In moments of great danger you hope and pray that a white knight will come to rescue you. But when you’re the white knight, who’s left to come galloping in and save the day?

Apparently, no one: earlier this week Vancouver-based White Knight Distributing, officially shut down with a brief message on its Web site. The company is “closing the door forever,” it says. “We (would) like to thank all our vendors and customers for the past support. We wish you all to have great success and happiness in the coming years . . . ” The use of ellipsis is an interesting touch; it is as though the future is so uncertain the company shied away from finishing the sentence.

No explanation was officially given for the closure, but we can guess: soft market, sales slump, stiff competition. Heavyweights like Ingram Micro and Tech Data know this story; so do smaller players like the former Empac and GB Micro.

White Knight will best be remembered as one of the only channel players with the guts to joust with Microsoft after being sued for allegedly pirating its software. Normally those stung by anti-piracy campaigns keep a low profile once a settlement has been reached, but White Knight president Steven Wong angrily accused Microsoft of acting solely on the hearsay of a bitter ex-employee. He claimed Microsoft never contacted him directly, despite having sold products through White Knight throughout its 18 years in the business.

Microsoft Canada, naturally, refused to comment on the case, so we’ll never know for sure how well the two parties communicated. With its exit from the IT landscape, however, White Knight is among the many companies who need to perform that final act of due diligence. I’m talking about exiting gracefully.

By now, the company may have already informed its network of resellers, its vendor partners (which included AMD, 3Com and many others) and other parties with which it conducted business. This might sound like a standard practice, but it doesn’t always happen. In fact, 2001 will not only be remembered for the number of technology companies which failed but the number that stole off in the night. In the case of HyperData, for example, the notebook vendor’s former landlord had to hire a private detective to try and chase down its rent money. Empac founder John Pang meanwhile, has not been heard from since the distributor folded in May, leaving a long list of creditors scrambling for information. Creative Labs, which used Empac to distribute its Blaster line of consumer PCs, told us it relied on rumours to make the decision to find alternative distributors.

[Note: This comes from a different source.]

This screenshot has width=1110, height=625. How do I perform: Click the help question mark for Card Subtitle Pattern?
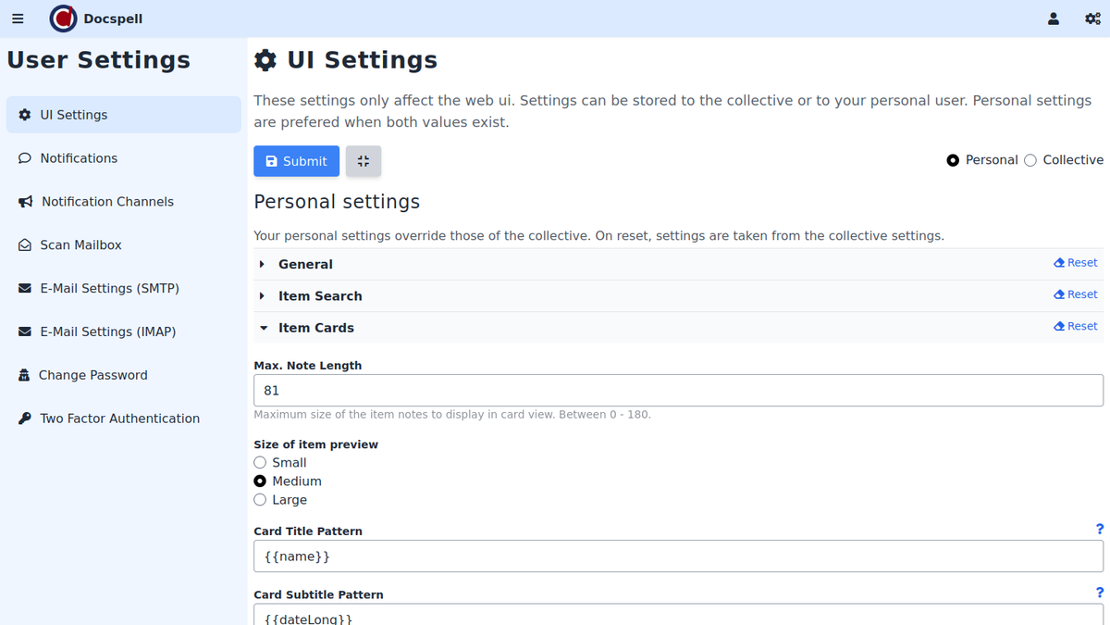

Maybe no one expects this kind of forthrightness from smaller companies, but what about those which are the industry equivalent of household names? I’m thinking of one of this year’s biggest fiascos, the collapse of Itemus Inc. This was supposed to be the quintessential new economy firm, spanning the fields of software, consulting and incubation. There was a lot of bravado when it launched, and even more when it bought out Digital 4Sight, the company founded by IT guru Don Tapscott. When the castle walls began crumbling around Itemus, I called Tapscott myself. He had plenty to say off the record, but nothing he felt comfortable sharing with his colleagues. “I’m too close to it,” he said.

That’s not good enough. How sad that the author of Digital Capital, who no doubt receives lucrative speaking fees for his insights, is unable to offer any lessons learned from his personal experience as a businessman.

There are still a few troubled firms who can muster the courage to be up front with the industry. A case in point is GB Micro, whose president Solange Dugas Baizer began speaking to the media before the company sought bankruptcy protection. This is not to say that companies deserve a medal for airing dirty laundry, but closing a business is like leaving a job: you will be remembered by your performance and conduct in those last few days.

This is an industry where the word “leadership” is bandied about as though every other technology company was led by Pierre Trudeau. It’s easy to be a leader when you’re fresh out of the gate and your IPO has gone through the roof. Real leadership acknowledges mistakes and takes the necessary measures to see that customers and partners aren’t adversely affected by their own misfortunes. Nobility in the IT industry may be rare, but it should not be the characteristic of white knights alone.